Постепенно Повилас разговорился. Я узнал, что ногу он потерял в последнем бою с бандитами.

– В отряд уже не взяли – инвалид. Пробовал сапожничать – налоги одолели. Местечко маленькое. Ну, будь здоров! – Он дернул жука за нитку, выпил. Потом буркнул: – Бабу эксплуатирую, вот и все мое занятие. Да самогон варю. Ты закусывай, а я не привык…

– А как отряд?

– Пробовали восстановить, понасобирали тут всяких разных, кому жизнь без рубля не мила. Ну, повоевали ребята, а как холода прижали – поминай как звали. Все разбрелись. Тех, кто постарше, в Рамучяй взяли. А мы теперь и не нужны. Банды-то Патримпаса, можно сказать, уже нет. И Вайдилы не слышно. После налета на местечко за них военные взялись. С этими не повоюешь: окружат лес, разбросают листовки, подождут, сколько положено, потом миноискателями каждый метр прощупают. Тут не только что бункер, гвоздь найдут. Четыре землянки в самых дебрях Ожкабуджяй взорвали, несколько в других деревнях нашли. И подобрали всех голубков. Только Патримпас со штабом словно в воду канул. Лейтенант говорит, по списку шестерых недостает. А как вы?

– Приехал вот.

– Вижу. Выпьем?

– Будь здоров.

– Теперь народным защитникам, как милиции, деньги платят. Не вороти нос, самогон что надо – хлебный, сам варил… А, пошел ты к черту! – Он смахнул жука со стола. Тот, оставив лапку на нитке, заторопился по грязному полу в дальний темный угол комнаты. – Ему лафа, у него еще пять осталось…

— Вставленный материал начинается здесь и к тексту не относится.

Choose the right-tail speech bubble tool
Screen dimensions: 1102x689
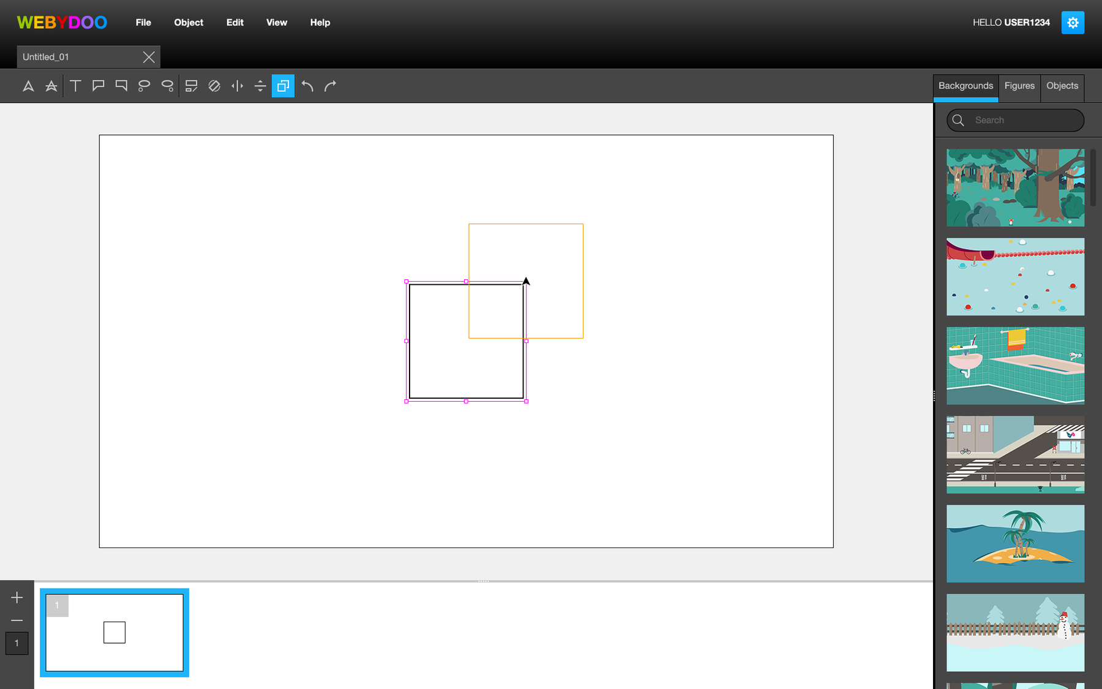click(121, 86)
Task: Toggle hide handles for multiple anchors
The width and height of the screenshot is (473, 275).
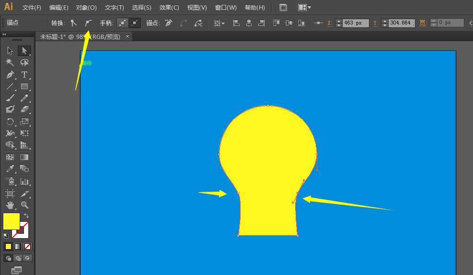Action: pyautogui.click(x=135, y=23)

В тот же день я ушел пешком в Рамучяй».

2

Арунас бредил, метался, а приходя в себя, лежал обессиленный, измученный, без единой живой мысли. Действительность переплеталась с какими-то туманными видениями, что-то мелькало в мозгу, проносилось, потом опять все исчезало в темном провале.

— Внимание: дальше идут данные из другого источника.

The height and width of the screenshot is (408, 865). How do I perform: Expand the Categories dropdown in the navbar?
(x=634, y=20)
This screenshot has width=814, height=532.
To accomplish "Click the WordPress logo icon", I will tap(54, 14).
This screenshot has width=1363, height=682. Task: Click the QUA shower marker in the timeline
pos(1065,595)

«Клетки мозга в умирающем организме гибнут быстрее всего», – всплыла в памяти фраза из какой-то читанной давным-давно брошюры. Он даже страницу видел – черные строчки букв и небольшой рисунок. «Но почему двадцать первая страница? Мне уже двадцать три. – Ему казалось, что он швырнул на бегу гранату и пронзительным голосом считал: – Двадцать один… двадцать два… двадцать три…»

3

Альгис съежился в своем углу, укрылся мешками и спал по-заячьи – один глаз спит, другой караулит. Он видел, как Анеле выпроводила своих детей во двор, как терла о порог ножи.

«Сам черт не догадается, обо что баба может ножи точить».

Дети затеяли игру – впряглись в корыто, куда-то ехали, кричали, барахтались, стреляли, падали и снова оживали.

«– Не иначе, с того света явился? – встретил меня Арунас.

В его кабинете проходила самогонная экзекуция.

– Хлеб переводишь?! – Гайгалас отчитывал плачущую женщину, задержанную с самогоном. – Нет того, чтобы голодных пожалеть, мерзость эту гонишь.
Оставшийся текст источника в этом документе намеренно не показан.